Angesichts der Äußerungen Lagardes zur Lohnentwicklung rechnen Volkswirte nun mit sinkenden Leitzinsen nicht vor Juni, einige sprechen sogar von „frühstens im Juni“ – es könnte also auch länger dauern. „Die Gefahr, die Zinsschraube zu früh zu lockern und dann wieder umkehren zu müssen, ist noch gegeben“, sagt Michael Holstein, Chefvolkswirt der DZ Bank. „Vor Juni ist deshalb nicht mit der ersten Zinssenkung zu rechnen. Bis dahin nimmt der Druck auf die EZB wegen der schwachen Konjunktur allerdings weiter zu. Viel länger werden sich die Notenbanker der mauen Konjunktur nicht mehr entziehen können.“ Für dieses rechnet der EZB-Stab selbst nur noch mit einem Wachstum von 0,6 Prozent in der gesamten Eurozone.

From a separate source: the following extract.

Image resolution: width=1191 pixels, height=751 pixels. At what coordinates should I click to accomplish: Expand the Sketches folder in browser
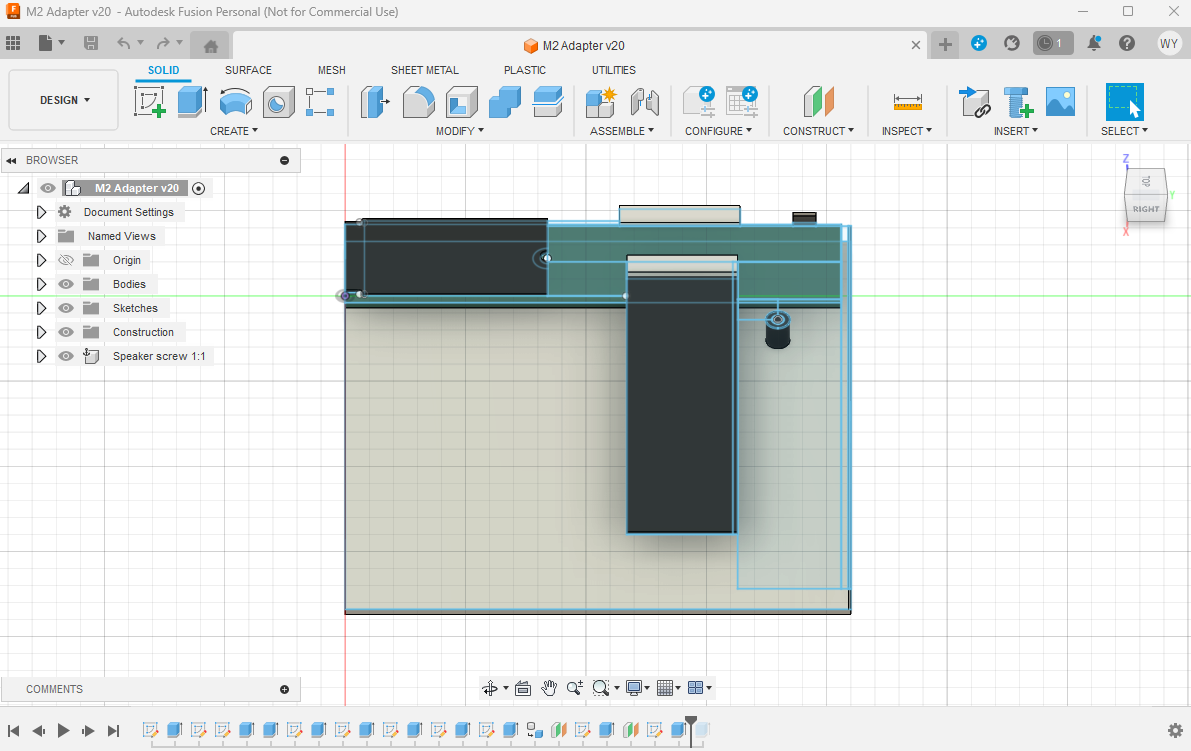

Holsteins Kollege Jörg Krämer von der Commerzbank erwartet zwar auch eine Zinssenkung im Juni. Doch sehr weit nach unten werde es wohl nicht gehen zunächst, „weil das Inflationsproblem noch lange nicht gelöst ist.“
Zwischen Pest und Cholera
Die EZB befinde sich auf „einem vorsichtigen Kurs zwischen Pest und Cholera“, sagt Robert Greil, Chefstratege bei Merck Finck. „Ein zu hohes Zinsniveau droht, die Konjunktur in der Eurozone weiter abzuwürgen. Andererseits sehen wir an Christine Lagardes Ausführungen auf der Pressekonferenz, dass die Hauptsorge der EZB weiterhin dem Lohntrend im Euroraum gilt.“
Für Anlegerinnen und Anleger bedeutet die Aussicht auf nur langsam sinkende Leitzinsen die Aussicht, noch länger als gedacht von höheren Anleiherenditen und Sparzinsen zu profitieren. Angesichts des Rückgangs der Inflationsrate können sie mit erspartem und investiertem Geld also wieder eine reale Verzinsung erzielen. Ob dies genügt, weitere Streiks für höhere Löhne zu verhindern, steht aber auf einem anderem Blatt, denn viele Arbeitnehmer wollen nach wie vor die Kaufkraftverluste aus der Phase der hohen Inflation vor zwei Jahren wieder aufholen.